RCA team problems and solutions
By focusing on individual competency and policy violations, the RCA team was left with no other alternative but to develop punitive remedies for individuals. What was unknown to these team members was that HFE design issues often underlie policy violation or personal miscues. It is difficult to identify these issues even with some basic knowledge of HFE. The reason is that a shift in one’s mind set is often necessary in order to grasp and apply HFE.4,5 This shift entails adopting a systems-oriented perspective, and understanding that a system is made up of many interdependent components and that properties of one component can influence, both positively and negatively, many other components. With this view it is more readily apparent how HFE design impacts on the performance of clinicians. An effective way of bringing about such a shift in mind set is through “hands on” examples and demonstrations of a broad spectrum of HFE issues.6,7
More than just medical device related events
In experiences with other RCA teams, three surprising things have held true in relation to the demonstrations:
it is not necessary for the demonstrations be closely related to the event or close call;
as in this case, even if the case is apparently about procedural, organizational, or other “big picture” issues, the HFE demonstrations still help the team to develop better root causes and more effective actions;
if the team gets off track later in the process, repeating the demonstrations is useful.

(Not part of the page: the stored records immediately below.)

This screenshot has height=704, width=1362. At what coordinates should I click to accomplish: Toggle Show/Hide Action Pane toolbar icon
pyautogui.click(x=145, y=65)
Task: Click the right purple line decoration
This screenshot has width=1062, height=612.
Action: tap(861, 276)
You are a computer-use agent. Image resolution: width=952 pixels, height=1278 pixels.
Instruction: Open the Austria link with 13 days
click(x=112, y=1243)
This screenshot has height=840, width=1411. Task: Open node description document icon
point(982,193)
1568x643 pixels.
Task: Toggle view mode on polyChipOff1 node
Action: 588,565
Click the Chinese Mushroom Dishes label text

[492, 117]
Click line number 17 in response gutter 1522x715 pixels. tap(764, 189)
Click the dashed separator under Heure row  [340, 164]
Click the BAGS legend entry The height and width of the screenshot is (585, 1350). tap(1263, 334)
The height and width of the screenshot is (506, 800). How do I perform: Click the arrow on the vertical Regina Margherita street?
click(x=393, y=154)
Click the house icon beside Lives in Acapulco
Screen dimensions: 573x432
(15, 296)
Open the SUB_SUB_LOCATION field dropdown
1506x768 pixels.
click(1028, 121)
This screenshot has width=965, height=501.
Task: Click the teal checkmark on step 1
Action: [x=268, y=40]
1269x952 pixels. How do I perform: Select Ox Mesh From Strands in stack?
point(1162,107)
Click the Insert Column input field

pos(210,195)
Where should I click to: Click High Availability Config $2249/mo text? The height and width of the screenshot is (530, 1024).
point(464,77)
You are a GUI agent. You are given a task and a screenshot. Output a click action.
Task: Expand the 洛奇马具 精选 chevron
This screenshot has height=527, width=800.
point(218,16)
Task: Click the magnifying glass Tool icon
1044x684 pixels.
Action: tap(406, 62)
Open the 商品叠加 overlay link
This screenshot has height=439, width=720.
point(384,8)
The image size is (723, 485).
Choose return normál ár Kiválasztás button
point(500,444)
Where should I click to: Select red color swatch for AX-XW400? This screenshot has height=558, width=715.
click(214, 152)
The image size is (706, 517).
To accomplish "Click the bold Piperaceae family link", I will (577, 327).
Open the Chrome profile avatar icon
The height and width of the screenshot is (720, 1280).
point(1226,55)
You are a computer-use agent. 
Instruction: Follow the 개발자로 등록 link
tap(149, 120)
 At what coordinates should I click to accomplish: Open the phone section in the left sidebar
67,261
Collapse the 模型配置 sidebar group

Many have explored the problem of teaching people to recognize the safety implications of human factors design issues. To address this, some introductory courses in HFE have many interactive exercises with tangible items.5 In addition, HFE experts have proposed that demonstrations and exercises are crucial to introducing the theory and practice of HFE.6,7 Finally, biomedical engineers and healthcare providers have documented the importance of HFE practice and learning in healthcare organizations and medical schools.8,9
Understanding how to think about systems and design issues during RCA is neither an innate talent nor one usually acquired during medical training.10 It is an understanding gained through training in the field of HFE and interactive demonstration of key design concepts. Without some training in HFE concepts, many patient safety activities are not going to identify systemic design issues. It is important to heed the growing cynicism from healthcare providers as they become overloaded with more training and policies that are minimally effective in addressing patient safety.
Many evaluations of adverse events in healthcare settings such as root cause analysis (RCA) are inadequate.
Well intentioned RCA teams have a tendency to focus on policy violation issues and personal shortcomings and not to look for underlying design related factors.
The case study presented in this paper illustrates how human factors engineering design demonstrations can be used to train RCA teams and improve the development of root causes and actions.
↵* The main points of this event come from a real case, but it is not necessarily a case from within the VA healthcare system. The details are taken from many cases in many healthcare systems.